TASK DESCRIPTION >> Omit all pictures, and print word for word only the lines from the one containing "Click the Log In link" through the end of the data.

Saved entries
# # #

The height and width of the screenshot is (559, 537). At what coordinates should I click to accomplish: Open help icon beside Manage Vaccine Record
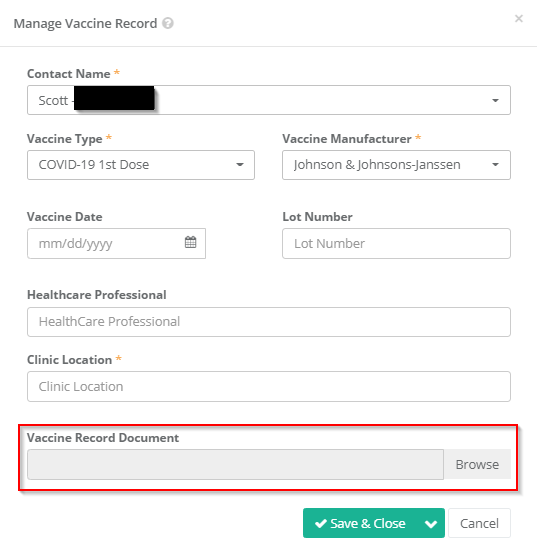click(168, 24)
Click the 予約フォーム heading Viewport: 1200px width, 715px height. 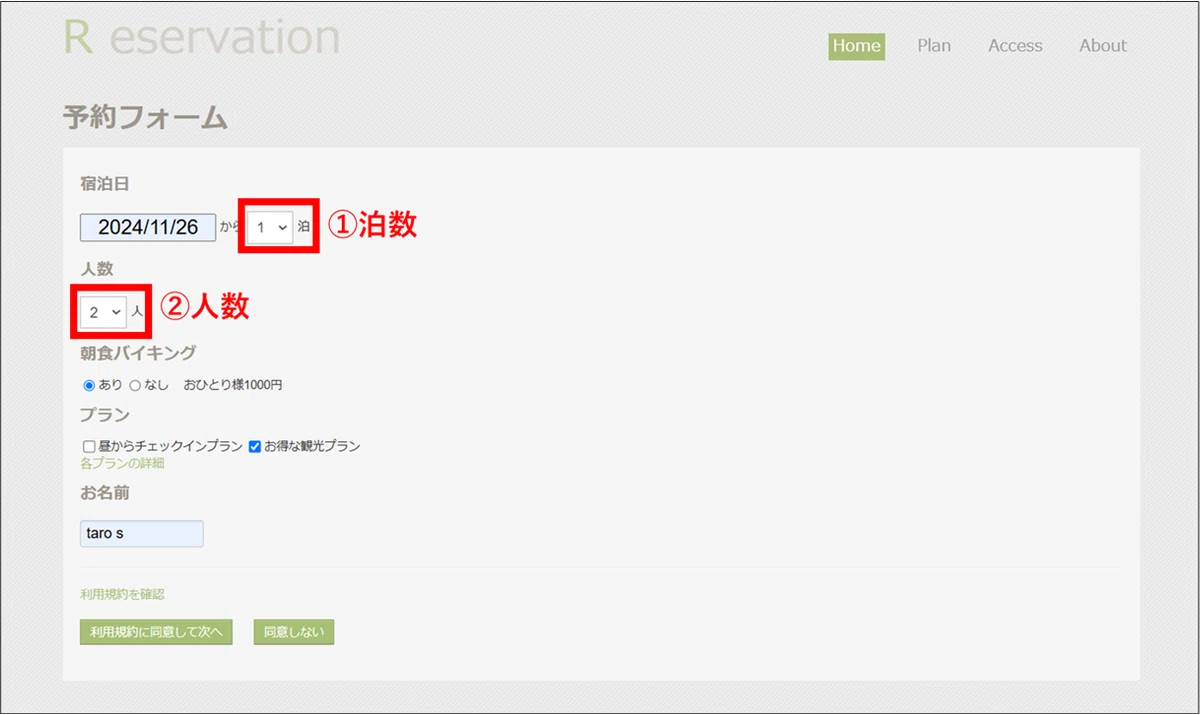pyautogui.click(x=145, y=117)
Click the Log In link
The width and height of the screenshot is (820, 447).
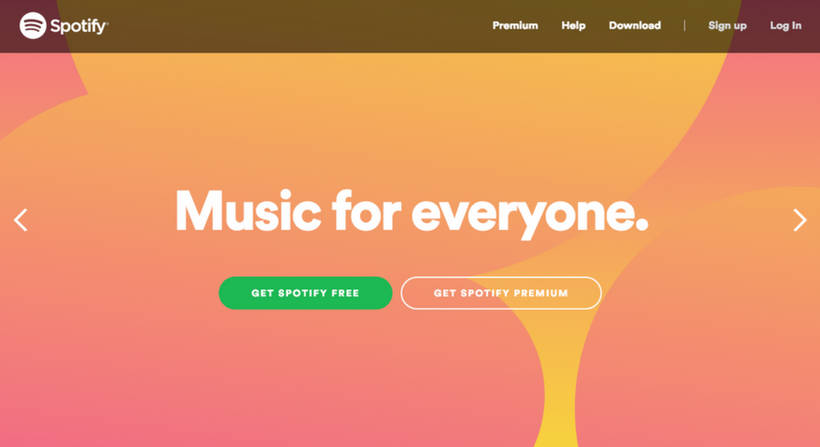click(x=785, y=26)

# # #

YOUR SOLUTION >>
Click the Log In link
The width and height of the screenshot is (820, 447).
click(x=785, y=26)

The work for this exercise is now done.